§ Task brief
In the listing, copy the lines from the one with "1088x623 pixels. Task: Open" to the one with "coord(665,51)", swapping "Security" for "Privacy" and leaving everything else as it stands.

◆ ◆ ◆ ◆ ◆

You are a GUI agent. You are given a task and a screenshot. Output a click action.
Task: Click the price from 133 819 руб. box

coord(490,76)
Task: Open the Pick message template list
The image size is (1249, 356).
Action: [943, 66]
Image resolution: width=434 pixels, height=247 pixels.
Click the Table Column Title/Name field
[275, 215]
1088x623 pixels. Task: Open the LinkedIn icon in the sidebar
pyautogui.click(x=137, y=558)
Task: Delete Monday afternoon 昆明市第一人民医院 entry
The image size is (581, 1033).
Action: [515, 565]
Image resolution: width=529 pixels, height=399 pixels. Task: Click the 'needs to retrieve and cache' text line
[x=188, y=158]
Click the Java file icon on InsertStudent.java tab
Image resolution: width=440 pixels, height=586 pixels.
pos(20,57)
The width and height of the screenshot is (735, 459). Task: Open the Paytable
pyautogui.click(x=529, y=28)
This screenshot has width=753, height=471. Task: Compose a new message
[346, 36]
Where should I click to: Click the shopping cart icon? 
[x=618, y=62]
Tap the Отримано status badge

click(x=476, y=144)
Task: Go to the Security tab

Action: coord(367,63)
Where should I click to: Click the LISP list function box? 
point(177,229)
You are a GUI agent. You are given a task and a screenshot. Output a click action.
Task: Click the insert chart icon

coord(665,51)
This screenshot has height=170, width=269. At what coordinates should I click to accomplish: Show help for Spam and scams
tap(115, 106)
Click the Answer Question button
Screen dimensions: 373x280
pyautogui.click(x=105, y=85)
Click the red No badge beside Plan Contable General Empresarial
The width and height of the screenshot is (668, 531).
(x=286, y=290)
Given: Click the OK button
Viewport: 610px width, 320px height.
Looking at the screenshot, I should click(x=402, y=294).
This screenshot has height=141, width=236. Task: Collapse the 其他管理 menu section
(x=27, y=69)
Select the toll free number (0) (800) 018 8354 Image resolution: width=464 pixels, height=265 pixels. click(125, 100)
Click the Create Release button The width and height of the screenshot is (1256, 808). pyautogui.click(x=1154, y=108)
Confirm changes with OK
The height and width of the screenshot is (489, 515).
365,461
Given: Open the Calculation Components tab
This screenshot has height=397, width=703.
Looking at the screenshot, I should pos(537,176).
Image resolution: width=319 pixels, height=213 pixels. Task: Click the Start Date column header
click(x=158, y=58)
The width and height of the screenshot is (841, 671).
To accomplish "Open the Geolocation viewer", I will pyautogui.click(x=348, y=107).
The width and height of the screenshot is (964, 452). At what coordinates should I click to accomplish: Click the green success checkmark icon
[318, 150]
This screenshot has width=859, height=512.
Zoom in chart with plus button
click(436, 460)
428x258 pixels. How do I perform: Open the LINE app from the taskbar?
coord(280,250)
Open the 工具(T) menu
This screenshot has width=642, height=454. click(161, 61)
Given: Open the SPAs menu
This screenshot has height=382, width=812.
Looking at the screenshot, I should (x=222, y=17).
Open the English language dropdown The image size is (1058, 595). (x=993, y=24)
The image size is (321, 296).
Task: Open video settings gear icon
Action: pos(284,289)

◆ ◆ ◆ ◆ ◆

§ Answer to the exercise
1088x623 pixels. Task: Open the LinkedIn icon in the sidebar
pyautogui.click(x=137, y=558)
Task: Delete Monday afternoon 昆明市第一人民医院 entry
The image size is (581, 1033).
Action: [515, 565]
Image resolution: width=529 pixels, height=399 pixels. Task: Click the 'needs to retrieve and cache' text line
[x=188, y=158]
Click the Java file icon on InsertStudent.java tab
Image resolution: width=440 pixels, height=586 pixels.
pos(20,57)
The width and height of the screenshot is (735, 459). Task: Open the Paytable
pyautogui.click(x=529, y=28)
This screenshot has width=753, height=471. Task: Compose a new message
[346, 36]
Where should I click to: Click the shopping cart icon? 
[x=618, y=62]
Tap the Отримано status badge

click(x=476, y=144)
Task: Go to the Privacy tab

Action: coord(367,63)
Where should I click to: Click the LISP list function box? 
point(177,229)
You are a GUI agent. You are given a task and a screenshot. Output a click action.
Task: Click the insert chart icon

coord(665,51)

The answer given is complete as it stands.